■ Problems and tasks
- a) In the news item on preventing stroke and dementia, how many people did the researchers follow during the study?
- b) List every risk factor that the news item on preventing stroke and dementia says primary care doctors focused on.
- c) Carry on the news item about preventing stroke and dementia from its last sentence.
*** Opening Page excerpt ***
(dailyRx News) Helping stroke and dementia patients live longer may not be as complicated as it sounds. When doctors focus on the risk factors for stroke and dementia, fewer die or need expensive long-term care.
Patients were less likely to die or require long-term care when primary care doctors focused on high blood pressure, high cholesterol, smoking, diabetes, heart arrhythmias and depression.
Horst Bickel, PhD, lead author of the study and senior researcher at the Department of Psychiatry at the Technical University of Munich in Germany, said the research suggests that primary prevention pays off and can improve health in old age.
During the study, the researchers followed 4,000 individuals over the age of 55 in a rural area of Germany for 5 years. Doctors of the patients received a brochure with recommended treatment guidelines and goals.
Patients were encouraged to become more physically active, eat healthier foods, quit smoking and lower their blood pressure and cholesterol.
The participants were compared to 13,000 patients who received the usual standard of care without an emphasis on preventing stroke and dementia.
Investigators found that during the 5-year period, the need for long-term care was reduced by 10 percent in both women and men.
*** Closing Page excerpt ***
*** Opening Data for review ***
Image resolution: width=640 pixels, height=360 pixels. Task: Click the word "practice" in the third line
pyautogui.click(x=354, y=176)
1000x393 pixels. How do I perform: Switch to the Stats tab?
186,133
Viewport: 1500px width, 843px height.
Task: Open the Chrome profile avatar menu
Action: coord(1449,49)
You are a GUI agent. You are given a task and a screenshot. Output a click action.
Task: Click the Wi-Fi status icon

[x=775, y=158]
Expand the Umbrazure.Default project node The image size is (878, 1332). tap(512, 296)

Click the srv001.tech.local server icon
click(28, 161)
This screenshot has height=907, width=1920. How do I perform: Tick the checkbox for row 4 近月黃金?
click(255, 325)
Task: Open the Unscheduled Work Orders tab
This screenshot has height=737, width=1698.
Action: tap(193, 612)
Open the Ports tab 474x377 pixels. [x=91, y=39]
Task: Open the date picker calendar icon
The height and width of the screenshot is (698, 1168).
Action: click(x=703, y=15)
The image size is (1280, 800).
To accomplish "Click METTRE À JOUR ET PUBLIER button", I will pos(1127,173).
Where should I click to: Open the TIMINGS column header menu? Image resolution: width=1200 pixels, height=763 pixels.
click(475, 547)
*** Closing Data for review ***
■ Responses for each task
- a) 4,000 individuals over the age of 55.

- b) High blood pressure, high cholesterol, smoking, diabetes, heart arrhythmias, depression

- c)
In addition, in comparison to the patients receiving standard care, investigators had expected 2,112 deaths among the intervention group. However, only 1,939 died.
Dr. Bickel said he is confident that similar results could be applied in the U.S. and other countries with illnesses related to sedentary lifestyles.
“At the population level, even simple measures can lead to substantial achievements,” Dr. Bickel said. “Our results are only one example for how health risks can be reduced through uncomplicated, routine treatment of risk factors in the framework of a real-world setting.”
The study's primary funding came from health insurance company Allgemeine Ortskrankenkasse Bayern. Additional funds were provided by the German Stroke Foundation, Bayer Vital GmbH, Berlin-Chemie AG, Organon Parmaceuticals, Ratiopharm GmbH, Sanofi-Synthelabo Gmb and TEVA Pharmaceutical Industries Ltd.
The study was recently published in the Journal of the American Heart Association.